_WHAT THE TASK ASKS_
Below are the entries. Transcribe exactly the lines from the one with "Where should I click to: Select" through the one with "the plus icon", ends included, and leave out all others.

_SUPPLIED MATERIAL_
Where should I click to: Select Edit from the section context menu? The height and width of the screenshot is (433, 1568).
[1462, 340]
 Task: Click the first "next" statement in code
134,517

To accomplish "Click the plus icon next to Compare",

...

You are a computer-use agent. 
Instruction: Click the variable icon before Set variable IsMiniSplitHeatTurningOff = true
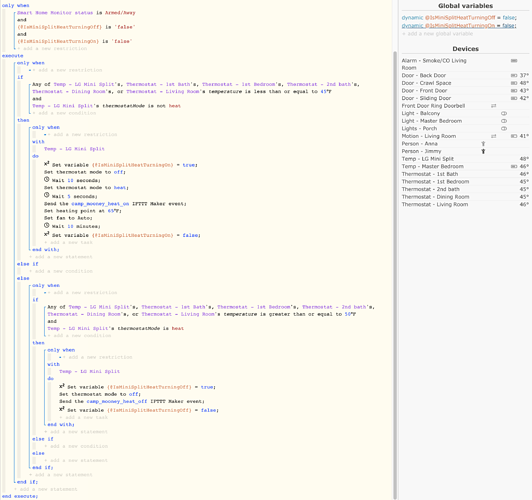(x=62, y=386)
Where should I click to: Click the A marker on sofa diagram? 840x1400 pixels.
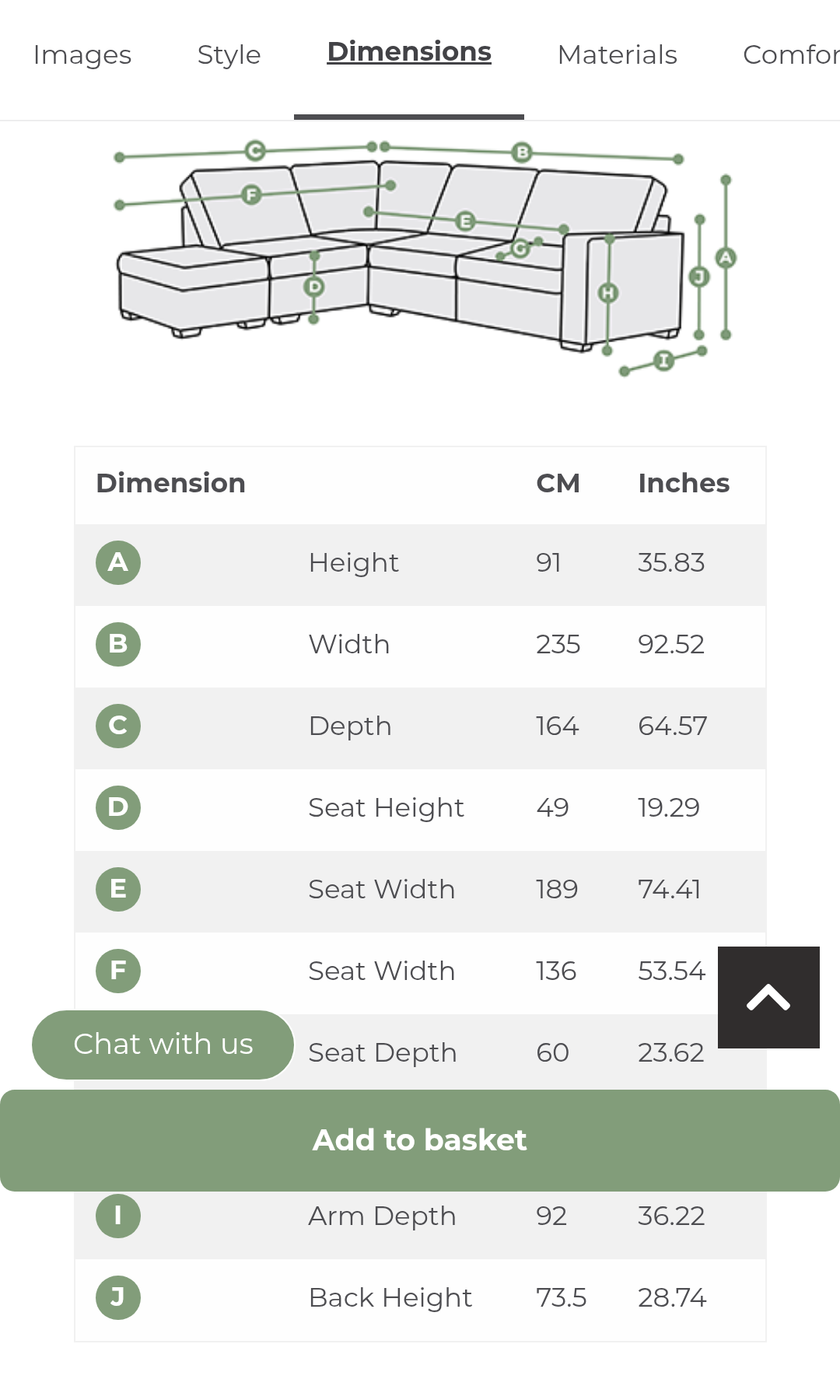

--

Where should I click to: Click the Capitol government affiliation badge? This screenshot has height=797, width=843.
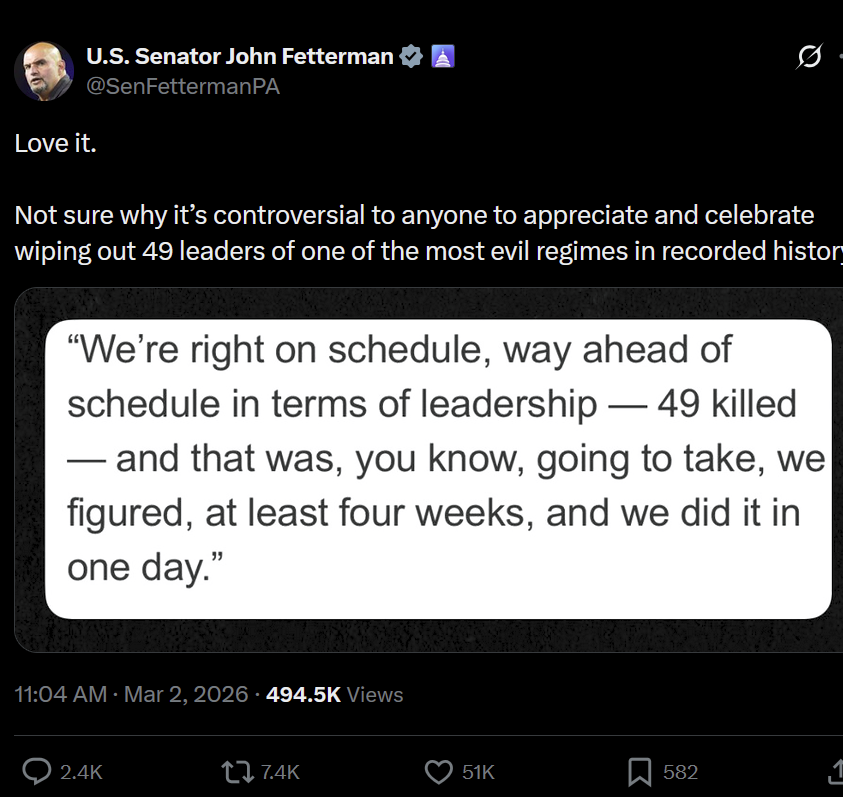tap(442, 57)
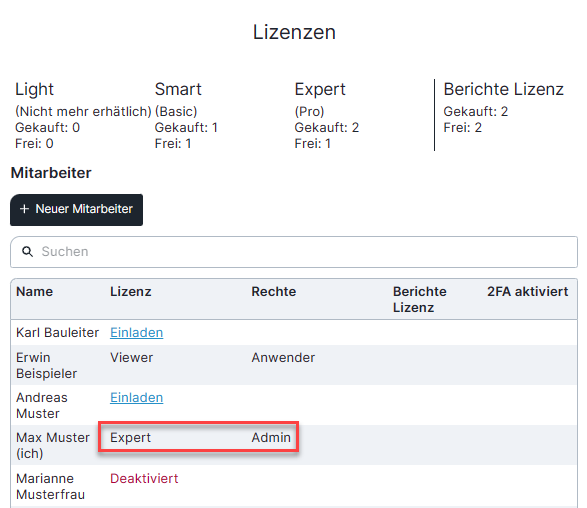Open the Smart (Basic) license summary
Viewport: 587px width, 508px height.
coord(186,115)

_OUTPUT OF THE EXERCISE_
Where should I click to: Select Edit from the section context menu? The height and width of the screenshot is (433, 1568).
[1462, 340]
 Task: Click the first "next" statement in code
134,517

To accomplish "Click the plus icon next to Compare",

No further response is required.